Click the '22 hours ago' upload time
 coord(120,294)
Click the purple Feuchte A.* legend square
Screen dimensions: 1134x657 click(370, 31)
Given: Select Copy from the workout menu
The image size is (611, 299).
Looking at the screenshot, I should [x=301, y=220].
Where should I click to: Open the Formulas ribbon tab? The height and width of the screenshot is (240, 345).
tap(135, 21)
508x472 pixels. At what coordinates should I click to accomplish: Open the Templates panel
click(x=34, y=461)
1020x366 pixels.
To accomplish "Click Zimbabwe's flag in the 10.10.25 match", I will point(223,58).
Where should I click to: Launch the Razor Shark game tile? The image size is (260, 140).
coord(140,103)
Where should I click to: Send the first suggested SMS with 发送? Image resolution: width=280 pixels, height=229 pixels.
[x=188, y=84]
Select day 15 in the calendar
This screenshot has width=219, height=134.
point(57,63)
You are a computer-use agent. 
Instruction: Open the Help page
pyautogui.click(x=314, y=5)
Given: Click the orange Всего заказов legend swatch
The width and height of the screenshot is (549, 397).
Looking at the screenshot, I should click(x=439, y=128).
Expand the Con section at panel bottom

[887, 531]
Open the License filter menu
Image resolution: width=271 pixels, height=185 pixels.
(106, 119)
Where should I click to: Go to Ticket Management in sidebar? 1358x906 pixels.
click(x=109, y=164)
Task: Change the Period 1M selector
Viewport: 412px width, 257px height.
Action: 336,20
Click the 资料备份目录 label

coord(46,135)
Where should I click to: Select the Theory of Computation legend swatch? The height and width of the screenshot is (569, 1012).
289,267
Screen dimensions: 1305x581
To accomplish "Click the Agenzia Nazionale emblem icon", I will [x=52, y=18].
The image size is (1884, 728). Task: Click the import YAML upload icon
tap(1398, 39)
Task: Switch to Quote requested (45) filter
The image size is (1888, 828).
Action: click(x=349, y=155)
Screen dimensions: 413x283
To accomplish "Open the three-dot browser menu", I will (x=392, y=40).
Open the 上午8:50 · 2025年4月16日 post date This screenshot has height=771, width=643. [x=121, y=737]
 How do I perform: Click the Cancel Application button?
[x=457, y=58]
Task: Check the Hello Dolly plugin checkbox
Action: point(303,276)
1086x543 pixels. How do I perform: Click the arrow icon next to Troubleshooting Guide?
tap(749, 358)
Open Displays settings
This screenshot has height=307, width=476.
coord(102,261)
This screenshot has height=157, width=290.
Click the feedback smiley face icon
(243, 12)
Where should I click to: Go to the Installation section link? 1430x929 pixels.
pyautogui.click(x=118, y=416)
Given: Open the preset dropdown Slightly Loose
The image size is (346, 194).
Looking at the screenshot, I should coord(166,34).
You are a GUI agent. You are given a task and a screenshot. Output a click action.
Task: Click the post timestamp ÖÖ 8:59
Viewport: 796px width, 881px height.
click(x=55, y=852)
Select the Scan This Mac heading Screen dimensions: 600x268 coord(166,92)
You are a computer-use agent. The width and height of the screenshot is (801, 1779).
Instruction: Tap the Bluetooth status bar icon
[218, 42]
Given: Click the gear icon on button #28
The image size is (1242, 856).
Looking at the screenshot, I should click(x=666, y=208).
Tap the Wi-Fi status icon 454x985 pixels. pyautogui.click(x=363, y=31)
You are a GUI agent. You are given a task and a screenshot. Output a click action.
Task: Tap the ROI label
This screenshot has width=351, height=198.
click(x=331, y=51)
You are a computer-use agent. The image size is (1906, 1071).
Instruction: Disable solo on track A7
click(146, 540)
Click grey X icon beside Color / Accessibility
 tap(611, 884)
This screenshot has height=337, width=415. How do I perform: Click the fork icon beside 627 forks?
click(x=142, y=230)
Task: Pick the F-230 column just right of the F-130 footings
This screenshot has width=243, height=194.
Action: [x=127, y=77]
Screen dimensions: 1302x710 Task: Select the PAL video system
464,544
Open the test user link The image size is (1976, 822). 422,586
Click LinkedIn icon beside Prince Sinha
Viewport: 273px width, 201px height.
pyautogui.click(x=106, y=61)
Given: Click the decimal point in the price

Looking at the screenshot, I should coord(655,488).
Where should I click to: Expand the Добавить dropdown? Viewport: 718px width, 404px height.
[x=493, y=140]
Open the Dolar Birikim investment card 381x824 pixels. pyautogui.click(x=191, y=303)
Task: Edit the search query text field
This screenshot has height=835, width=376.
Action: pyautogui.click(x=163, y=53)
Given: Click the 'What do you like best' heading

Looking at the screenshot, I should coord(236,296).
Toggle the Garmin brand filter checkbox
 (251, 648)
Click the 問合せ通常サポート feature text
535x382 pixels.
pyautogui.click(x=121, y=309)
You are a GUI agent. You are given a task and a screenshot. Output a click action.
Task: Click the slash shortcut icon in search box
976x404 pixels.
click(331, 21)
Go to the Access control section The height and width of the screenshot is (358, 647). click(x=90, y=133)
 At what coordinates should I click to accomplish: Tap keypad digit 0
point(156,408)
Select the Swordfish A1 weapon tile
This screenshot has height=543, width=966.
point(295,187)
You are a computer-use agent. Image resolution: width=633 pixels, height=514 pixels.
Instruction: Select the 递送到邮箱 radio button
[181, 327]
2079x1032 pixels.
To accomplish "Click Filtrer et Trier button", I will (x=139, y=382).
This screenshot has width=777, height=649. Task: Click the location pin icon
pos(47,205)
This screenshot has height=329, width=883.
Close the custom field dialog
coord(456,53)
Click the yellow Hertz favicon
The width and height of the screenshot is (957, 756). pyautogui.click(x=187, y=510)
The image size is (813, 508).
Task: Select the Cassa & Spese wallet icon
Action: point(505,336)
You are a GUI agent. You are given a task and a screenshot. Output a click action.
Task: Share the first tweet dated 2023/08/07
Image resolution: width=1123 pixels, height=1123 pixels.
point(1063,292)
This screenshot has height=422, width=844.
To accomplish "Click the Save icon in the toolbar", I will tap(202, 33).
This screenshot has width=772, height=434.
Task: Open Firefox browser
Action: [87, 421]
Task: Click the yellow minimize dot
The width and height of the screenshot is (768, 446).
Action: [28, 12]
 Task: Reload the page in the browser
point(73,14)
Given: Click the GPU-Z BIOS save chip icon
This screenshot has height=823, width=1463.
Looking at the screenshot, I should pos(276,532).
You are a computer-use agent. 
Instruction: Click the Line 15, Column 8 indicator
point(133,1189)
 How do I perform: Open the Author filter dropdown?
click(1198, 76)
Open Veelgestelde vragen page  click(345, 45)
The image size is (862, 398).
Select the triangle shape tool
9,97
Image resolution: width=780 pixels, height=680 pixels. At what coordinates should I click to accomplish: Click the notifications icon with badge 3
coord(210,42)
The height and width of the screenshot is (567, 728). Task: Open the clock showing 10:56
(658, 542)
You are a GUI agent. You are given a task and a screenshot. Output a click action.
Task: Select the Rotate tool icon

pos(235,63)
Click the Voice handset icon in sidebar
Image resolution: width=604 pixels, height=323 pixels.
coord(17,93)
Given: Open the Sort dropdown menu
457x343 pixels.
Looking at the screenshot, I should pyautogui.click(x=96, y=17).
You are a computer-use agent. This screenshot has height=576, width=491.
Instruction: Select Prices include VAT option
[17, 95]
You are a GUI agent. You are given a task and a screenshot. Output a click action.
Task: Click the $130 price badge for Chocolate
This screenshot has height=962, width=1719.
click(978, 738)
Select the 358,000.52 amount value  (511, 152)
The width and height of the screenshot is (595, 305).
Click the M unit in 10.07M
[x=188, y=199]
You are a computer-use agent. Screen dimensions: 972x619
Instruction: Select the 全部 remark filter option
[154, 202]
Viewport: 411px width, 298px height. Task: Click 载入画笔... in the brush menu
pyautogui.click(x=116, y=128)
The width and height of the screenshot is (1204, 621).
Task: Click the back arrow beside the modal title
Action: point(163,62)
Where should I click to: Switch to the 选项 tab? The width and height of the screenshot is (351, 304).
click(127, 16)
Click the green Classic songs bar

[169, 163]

####################

● Exercise brief: Set down once more, with no changes, the lines above from the one containing "Screen dimensions: 1305x581" to the one containing "tap(1398, 39)", including both.

● Worked answer:
Screen dimensions: 1305x581
To accomplish "Click the Agenzia Nazionale emblem icon", I will [x=52, y=18].
The image size is (1884, 728). Task: Click the import YAML upload icon
tap(1398, 39)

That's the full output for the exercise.